Prep 0 mins
Cook 30 mins
From Food & Wine.
- 2 large bananas, cut into pieces
- 29.58 ml curry powder
- 9.85 ml ground coriander
- 4.92 ml dry mustard
- 44.37 ml butter
- 1 lime, zest of, grated
- 19.71 ml lime juice
- 6.16 ml salt
- 2.46 ml fresh ground black pepper
- 177.44 ml water, more if needed
- 4 bone-in skinless chicken breasts (about 2 1/4 pounds in all)
- 14.79 ml chopped fresh parsley
- Heat the oven to 450°. In a food processor or blender, puree the bananas, curry powder, coriander, dry mustard, butter, lime zest, lime juice, salt, pepper, and 1/4 cup of the water.
- Make a few deep cuts in each chicken breast and put the breasts in a roasting pan. Pour the curry sauce over the chicken, making sure the sauce gets into the cuts. Roast in the bottom third of the oven until the chicken is just done, about 20 minutes.
- Remove the roasting pan from the oven and remove the chicken breasts from the pan. There should be plenty of thick sauce in the bottom of the pan. Set the pan over moderate heat and whisk in the remaining 1/2 cup water. Continue to whisk until the sauce is heated through, adding more water if you want a thinner sauce. Serve the chicken breasts with the sauce over them. Sprinkle with parsley if you like.
- Serve with steamed rice.
What an absolutely delicious alternative to an Indian curry. I added more lime as I'm a fan of slightly acidic flavour combined with the sweetness of the banana. Served with basmati rice, and chopped cucumber and tomato. Top marks !

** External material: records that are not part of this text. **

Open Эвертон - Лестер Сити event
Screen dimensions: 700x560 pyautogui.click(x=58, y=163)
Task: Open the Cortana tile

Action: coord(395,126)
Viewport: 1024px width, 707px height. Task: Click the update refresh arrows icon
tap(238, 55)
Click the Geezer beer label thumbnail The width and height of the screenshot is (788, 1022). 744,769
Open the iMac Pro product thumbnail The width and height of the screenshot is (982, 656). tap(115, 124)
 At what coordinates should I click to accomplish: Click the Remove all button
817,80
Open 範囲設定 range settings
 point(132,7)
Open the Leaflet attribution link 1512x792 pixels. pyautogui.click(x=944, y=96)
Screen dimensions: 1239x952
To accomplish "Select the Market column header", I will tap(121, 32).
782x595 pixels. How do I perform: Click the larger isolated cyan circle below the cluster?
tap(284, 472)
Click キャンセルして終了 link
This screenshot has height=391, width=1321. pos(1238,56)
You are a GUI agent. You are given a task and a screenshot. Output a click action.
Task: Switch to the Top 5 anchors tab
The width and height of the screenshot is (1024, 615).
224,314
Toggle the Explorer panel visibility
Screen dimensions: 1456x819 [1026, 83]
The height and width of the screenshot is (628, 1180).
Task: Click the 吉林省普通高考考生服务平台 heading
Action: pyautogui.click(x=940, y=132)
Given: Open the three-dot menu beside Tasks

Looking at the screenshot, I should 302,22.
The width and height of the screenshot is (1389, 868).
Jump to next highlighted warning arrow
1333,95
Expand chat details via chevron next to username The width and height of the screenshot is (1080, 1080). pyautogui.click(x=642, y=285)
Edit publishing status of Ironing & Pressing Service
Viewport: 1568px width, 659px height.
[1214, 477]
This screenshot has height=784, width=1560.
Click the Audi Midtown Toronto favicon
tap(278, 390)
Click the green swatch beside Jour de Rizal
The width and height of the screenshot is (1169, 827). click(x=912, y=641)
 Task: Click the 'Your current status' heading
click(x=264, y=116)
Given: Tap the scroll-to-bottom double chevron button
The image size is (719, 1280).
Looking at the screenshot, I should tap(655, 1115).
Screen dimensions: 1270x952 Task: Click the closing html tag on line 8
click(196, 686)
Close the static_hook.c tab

I have done this recipe about 6 times. It's very good and easy to make. We like it with rice or quinoa. We have used it as a filling, mixing it with vegetables, for small turnovers for a party, people really enjoyed it.
Sorry for the bad review, but this was just ok in terms of flavour. You can taste the bananas, but it was a bit odd with the curry. We ate it but will not make again. Chicken took 30 minutes to reach a safe temperature to eat. We served it over a mix of brown and wild rice.